The Roadshow is a presentation organized by an issuer of securities and the syndicate of brokers and investment banks underwriting an issue of securities, aiming at presenting to investors an opportunity of investment.
It usually takes place in an hotel, a convention center, a bank or a prestigious place under various circumstances such as a Private Offering of equity or debt securities, an Initial Public Offering (IPO), a Secondary Public Offering or a Non Deal Presentation.
The management of a company issuing securities or doing an Initial Public Offering (IPO) travels internationally, appears on a screen through a webcast to give presentations to analysts, fund managers, potential investors and their financial advisors.
The road show is intended to generate excitement and interest in the issue or IPO, and is often critical to the success of the offering.
The road show moves across many locations that are scheduled in advance and completed over a specific time period. Roadshows may be sometimes be limited to one country but usually include several international stops.
Within the United States, some common destinations include New York City, Chicago, Los Angeles, Miami and Denver.
Roadshow events may attract hundreds of prospective buyers interested in learning more about the offering.
The events may include multimedia presentations and question-and-answer sessions with several of the company's officers present.
Many companies take advantage of the internet and post versions of road show presentations online. In addition to the larger road show events, companies may also hold smaller, private meetings in the months and weeks preceding the offering.
Roadshows cover a variety of topics including the company’s history and any future plans for growth. Information about the company’s current assets, whether tangible or intangible, can be presented, as well as a sales pitch regarding the upcoming offering.
Aside from providing information regarding the offering, the roadshow allows the company the opportunity to answer questions that may be posed by skeptics in the marketplace or during due diligence meetings.
It provides a forum where the company can communicate directly with potential stakeholders to address any potential concerns.

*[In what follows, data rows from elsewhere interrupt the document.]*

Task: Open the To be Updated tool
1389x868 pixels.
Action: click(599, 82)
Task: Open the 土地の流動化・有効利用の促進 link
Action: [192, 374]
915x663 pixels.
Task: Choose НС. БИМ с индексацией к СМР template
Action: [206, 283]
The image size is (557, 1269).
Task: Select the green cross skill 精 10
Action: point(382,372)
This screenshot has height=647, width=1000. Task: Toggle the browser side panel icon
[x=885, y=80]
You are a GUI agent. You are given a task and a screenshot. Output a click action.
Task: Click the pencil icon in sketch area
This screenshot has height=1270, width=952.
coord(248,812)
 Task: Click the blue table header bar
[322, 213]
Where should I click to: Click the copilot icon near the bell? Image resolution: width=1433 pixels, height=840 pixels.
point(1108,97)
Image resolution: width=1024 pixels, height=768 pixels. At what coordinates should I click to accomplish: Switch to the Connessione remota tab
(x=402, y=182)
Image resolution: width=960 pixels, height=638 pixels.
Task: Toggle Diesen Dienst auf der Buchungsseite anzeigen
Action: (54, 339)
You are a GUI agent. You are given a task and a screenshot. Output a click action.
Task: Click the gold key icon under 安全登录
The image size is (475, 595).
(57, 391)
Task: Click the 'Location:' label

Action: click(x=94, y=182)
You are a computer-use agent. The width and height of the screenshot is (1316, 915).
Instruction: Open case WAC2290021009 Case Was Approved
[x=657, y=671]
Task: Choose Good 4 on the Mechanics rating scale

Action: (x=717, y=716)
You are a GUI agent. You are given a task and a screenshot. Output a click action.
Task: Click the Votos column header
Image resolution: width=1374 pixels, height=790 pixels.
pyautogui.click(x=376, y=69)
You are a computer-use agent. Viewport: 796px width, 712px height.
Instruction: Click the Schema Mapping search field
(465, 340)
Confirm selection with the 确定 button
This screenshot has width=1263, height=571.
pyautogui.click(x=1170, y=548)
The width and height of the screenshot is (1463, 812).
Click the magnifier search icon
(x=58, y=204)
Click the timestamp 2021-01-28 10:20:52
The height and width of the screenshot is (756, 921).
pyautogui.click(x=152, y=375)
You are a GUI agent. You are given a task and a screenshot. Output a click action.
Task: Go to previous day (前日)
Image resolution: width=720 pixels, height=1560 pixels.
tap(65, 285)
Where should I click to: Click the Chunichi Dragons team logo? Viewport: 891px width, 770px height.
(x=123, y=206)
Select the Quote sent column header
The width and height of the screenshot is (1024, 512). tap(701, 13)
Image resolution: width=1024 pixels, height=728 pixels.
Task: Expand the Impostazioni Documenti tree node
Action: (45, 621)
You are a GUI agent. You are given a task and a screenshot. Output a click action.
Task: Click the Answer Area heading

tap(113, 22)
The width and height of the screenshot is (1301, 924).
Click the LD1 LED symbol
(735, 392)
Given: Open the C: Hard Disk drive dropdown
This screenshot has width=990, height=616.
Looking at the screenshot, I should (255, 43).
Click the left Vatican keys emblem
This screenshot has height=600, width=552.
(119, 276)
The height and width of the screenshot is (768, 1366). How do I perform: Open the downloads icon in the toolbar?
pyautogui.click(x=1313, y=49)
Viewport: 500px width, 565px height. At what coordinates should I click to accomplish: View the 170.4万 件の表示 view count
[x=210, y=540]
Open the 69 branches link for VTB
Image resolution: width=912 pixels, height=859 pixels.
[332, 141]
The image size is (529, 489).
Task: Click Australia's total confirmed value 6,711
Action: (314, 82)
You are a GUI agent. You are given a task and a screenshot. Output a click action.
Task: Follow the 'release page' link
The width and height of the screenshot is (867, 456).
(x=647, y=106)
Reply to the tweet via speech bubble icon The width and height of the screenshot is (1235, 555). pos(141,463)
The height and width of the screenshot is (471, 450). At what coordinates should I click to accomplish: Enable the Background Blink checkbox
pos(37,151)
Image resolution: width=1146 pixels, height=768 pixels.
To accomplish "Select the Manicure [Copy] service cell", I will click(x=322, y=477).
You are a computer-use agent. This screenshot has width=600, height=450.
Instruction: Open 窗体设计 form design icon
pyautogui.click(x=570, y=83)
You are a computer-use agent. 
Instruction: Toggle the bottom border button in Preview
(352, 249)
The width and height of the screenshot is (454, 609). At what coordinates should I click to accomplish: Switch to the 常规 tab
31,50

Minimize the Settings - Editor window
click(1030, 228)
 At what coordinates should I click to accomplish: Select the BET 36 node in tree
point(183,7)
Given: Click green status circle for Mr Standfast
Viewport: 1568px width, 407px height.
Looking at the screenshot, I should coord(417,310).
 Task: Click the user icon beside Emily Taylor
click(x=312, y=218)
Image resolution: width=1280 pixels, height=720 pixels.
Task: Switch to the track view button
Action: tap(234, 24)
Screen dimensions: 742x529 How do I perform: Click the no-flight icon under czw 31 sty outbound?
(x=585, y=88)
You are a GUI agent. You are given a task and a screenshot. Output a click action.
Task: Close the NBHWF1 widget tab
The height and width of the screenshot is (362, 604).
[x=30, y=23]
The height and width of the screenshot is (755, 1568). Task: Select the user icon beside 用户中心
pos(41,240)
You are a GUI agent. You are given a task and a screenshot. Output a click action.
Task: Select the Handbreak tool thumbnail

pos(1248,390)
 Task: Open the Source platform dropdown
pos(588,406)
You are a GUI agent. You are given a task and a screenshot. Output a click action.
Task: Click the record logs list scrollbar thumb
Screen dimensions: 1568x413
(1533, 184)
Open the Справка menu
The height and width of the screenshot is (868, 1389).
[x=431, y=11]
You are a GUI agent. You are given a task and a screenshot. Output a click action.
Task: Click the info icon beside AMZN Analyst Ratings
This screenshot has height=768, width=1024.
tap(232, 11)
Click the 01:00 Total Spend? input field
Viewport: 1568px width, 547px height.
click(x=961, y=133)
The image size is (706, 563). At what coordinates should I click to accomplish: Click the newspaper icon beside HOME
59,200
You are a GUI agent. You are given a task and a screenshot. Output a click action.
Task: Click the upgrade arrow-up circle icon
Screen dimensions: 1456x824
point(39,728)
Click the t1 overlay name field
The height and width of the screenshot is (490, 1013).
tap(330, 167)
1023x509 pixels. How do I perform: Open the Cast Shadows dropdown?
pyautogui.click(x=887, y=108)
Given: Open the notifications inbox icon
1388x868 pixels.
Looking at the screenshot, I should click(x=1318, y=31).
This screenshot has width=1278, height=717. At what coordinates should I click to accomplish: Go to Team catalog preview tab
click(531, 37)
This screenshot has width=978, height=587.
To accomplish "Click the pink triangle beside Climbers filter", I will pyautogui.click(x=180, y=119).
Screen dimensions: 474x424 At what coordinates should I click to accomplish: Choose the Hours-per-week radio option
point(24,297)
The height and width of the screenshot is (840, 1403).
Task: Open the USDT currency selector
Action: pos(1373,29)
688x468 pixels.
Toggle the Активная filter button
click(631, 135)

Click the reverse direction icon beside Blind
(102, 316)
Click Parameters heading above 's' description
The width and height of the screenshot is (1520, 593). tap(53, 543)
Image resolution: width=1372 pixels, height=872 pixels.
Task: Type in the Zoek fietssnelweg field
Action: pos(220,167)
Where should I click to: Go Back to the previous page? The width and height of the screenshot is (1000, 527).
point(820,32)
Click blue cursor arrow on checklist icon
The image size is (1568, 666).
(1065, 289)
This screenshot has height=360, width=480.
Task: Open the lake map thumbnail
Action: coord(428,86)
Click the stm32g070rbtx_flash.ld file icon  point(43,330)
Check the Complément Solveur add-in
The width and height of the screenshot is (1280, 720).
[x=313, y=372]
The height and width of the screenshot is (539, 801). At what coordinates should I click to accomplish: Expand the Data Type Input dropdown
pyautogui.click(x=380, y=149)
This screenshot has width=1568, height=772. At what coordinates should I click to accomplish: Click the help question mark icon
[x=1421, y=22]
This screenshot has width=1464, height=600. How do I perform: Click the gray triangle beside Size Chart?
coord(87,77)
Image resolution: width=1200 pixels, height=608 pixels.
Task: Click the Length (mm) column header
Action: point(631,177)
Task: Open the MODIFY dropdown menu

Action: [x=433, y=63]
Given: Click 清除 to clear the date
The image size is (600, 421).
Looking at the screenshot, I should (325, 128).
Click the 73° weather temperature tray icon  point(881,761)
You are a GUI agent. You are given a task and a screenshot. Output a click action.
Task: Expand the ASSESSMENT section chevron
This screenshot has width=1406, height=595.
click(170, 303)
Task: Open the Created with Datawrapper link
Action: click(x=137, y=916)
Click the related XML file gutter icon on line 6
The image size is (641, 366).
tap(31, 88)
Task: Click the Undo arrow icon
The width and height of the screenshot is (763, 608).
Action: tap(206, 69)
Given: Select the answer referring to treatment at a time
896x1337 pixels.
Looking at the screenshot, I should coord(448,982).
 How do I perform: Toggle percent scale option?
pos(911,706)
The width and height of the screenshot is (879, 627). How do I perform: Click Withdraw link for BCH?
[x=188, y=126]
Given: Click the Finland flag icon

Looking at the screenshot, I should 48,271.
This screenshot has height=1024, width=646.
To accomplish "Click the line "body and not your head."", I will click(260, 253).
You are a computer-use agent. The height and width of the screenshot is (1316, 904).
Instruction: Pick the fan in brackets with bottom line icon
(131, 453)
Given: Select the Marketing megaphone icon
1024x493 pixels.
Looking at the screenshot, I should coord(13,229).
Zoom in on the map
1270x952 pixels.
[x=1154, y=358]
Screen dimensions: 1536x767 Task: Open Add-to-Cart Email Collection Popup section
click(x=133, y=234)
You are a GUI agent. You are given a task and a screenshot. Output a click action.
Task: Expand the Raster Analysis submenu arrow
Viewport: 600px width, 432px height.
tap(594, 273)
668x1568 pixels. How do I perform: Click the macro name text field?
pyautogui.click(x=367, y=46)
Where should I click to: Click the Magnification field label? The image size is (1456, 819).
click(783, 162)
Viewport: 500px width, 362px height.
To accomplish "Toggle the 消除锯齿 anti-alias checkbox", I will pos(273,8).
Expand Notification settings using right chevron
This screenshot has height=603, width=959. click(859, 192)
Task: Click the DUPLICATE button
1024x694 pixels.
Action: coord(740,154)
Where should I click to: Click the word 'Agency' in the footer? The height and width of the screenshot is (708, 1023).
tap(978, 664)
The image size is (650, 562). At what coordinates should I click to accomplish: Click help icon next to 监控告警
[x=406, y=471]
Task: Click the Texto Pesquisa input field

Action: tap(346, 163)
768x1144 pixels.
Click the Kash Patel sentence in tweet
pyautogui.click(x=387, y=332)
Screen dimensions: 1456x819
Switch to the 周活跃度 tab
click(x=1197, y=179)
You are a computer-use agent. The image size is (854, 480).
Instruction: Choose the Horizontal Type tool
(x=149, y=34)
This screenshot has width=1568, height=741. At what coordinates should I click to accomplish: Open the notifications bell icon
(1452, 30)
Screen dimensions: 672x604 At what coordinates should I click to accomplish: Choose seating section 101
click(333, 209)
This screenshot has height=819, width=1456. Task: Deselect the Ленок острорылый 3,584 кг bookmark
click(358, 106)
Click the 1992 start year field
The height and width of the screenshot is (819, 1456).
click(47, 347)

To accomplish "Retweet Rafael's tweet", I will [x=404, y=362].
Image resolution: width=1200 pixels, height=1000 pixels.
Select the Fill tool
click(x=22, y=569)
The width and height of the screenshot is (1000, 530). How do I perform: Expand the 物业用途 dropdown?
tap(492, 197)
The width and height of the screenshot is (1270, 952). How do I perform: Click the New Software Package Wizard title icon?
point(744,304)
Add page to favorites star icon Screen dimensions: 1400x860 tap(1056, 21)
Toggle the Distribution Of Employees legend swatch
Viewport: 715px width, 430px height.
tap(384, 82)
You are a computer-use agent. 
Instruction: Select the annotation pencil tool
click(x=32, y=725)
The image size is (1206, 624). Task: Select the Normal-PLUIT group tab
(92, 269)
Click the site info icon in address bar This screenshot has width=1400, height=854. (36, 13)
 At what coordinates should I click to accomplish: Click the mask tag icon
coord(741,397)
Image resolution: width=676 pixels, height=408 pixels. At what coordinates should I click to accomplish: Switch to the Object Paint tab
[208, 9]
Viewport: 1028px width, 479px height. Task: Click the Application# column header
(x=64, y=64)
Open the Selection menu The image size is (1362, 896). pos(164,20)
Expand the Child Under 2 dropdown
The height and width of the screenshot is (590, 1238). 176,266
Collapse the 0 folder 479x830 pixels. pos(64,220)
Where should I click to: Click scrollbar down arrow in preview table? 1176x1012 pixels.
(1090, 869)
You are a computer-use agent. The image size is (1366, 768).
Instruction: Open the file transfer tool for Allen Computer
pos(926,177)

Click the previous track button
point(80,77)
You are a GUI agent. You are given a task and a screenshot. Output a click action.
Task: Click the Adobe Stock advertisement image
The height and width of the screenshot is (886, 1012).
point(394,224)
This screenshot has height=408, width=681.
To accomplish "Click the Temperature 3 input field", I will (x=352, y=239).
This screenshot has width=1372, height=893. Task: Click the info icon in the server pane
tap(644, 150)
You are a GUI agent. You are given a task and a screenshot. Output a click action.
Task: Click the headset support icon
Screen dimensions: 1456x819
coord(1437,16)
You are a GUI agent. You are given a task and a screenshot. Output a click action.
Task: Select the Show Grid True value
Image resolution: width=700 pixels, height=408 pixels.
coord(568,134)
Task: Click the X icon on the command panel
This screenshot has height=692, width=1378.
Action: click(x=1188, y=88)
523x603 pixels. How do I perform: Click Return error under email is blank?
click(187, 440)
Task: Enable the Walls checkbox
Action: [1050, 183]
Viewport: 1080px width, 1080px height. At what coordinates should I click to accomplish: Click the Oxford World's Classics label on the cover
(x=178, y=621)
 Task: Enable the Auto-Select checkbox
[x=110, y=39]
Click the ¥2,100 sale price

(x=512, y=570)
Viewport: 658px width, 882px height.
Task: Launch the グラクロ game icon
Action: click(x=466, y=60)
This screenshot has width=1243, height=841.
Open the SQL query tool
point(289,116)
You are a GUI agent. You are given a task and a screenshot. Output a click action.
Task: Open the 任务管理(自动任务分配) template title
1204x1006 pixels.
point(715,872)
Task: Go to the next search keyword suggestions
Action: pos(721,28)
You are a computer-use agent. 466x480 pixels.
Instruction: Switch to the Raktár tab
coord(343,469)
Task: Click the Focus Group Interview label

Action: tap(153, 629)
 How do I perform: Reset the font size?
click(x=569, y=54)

The underwriters also use information gathered from investors to complete the book-building process, which involves gathering prices potential investors are willing to pay for the offering.
Once a road show is completed, the final prospectus is created and distributed to potential investors.
This prospectus is also filed with the U.S. Securities and Exchange Commission (SEC).
An initial price for the offering is set based on the information gathered during the book-building process, and the IPO date is solidified.
A non deal roadshow occurs when executives hold discussions with current and potential investors but nothing is offered for sale. A roadshow provides an introduction of the offering to potential investors and was considered a key non financial factor in buying decisions made by 82% of institutional investors in regards to IPOs in a 2014 study by Ernst & Young.